Mieux que le quadruplé du Celtic en 1967, acquis avec des joueurs qui étaient tous nés dans un rayon de 50 kilomètres de Parkhead ? Mieux que le triplé de titres européens de l'Ajax de Cruyff - lequel avait aussi fait le triplé coupe d'Europe, coupe nationale et championnat, au passage ? Mieux que le treble de Manchester United en 1998-1999 ? Mieux que le une-deux Coupe de l'UEFA - Ligue des Champions du Porto de José Mourinho ? Mieux que le parcours victorieux du Chelsea de Di Matteo en Europe en 2012, quand les Blues ne mettaient plus un pied devant l'autre en championnat, mais éliminèrent le Barça de Guardiola et battirent le Bayern chez lui en finale ?
Mieux que le triplé tout récent (2019-20 pour les amnésiques) du Bayern de Hansi Flick, qui n'avait hérité du poste d'entraîneur qu'au mois de novembre cette saison-là ?
Et pendant qu'on y est, mieux que la promotion de Luton Town en Premier League il y a quelques semaines, acquise avec un budget de misère et une ascension de division en division sans équivalent dans l'histoire du football anglais ?
Un peu de pudeur, que diable. Mais c'est comme si les supporters de Manchester City savaient eux aussi que les raisons de la tiédeur de l'Angleterre envers son nouveau champion d'Europe ne sont pas futiles ou à mettre sur le seul compte de la jalousie. Des raisons, il y en a au moins 115, comme le nombre d'infractions aux réglementations du fair-play financier dont la Premier League accuse son club-phare des six dernières années.

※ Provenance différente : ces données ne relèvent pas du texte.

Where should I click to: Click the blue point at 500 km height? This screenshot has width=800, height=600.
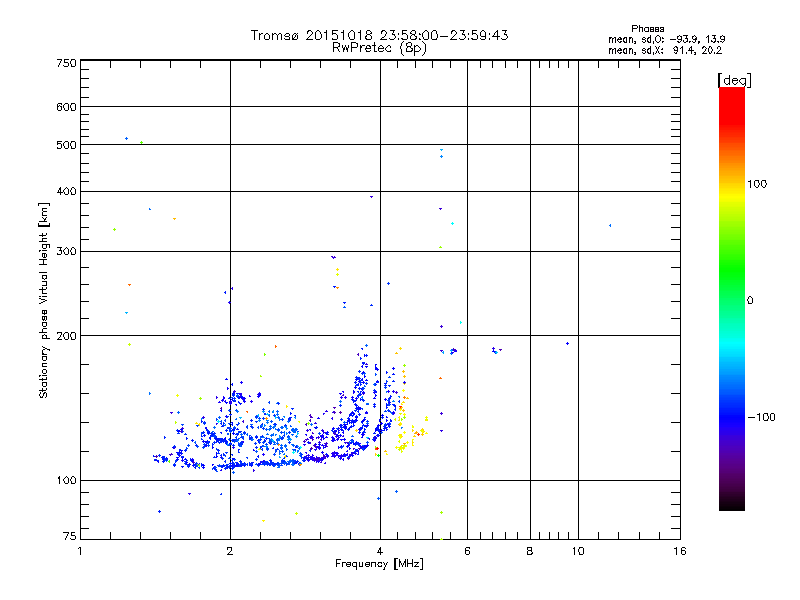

C'est comme si les supporters de Manchester City savaient, eux aussi, que leurs triomphes ne sont pas ceux d'un outsider qui a chahuté l'Establishment - invraisemblablement, beaucoup d'entre eux le soutiennent - mais le résultat d'un "projet" politico - diplomatico - sportif des Emirats Arabes Unis, une autocratie qui, sur le front des droits de l'homme, n'a rien à envier au Qatar, exécuté sans états d'âme, et sans scrupules, parfois.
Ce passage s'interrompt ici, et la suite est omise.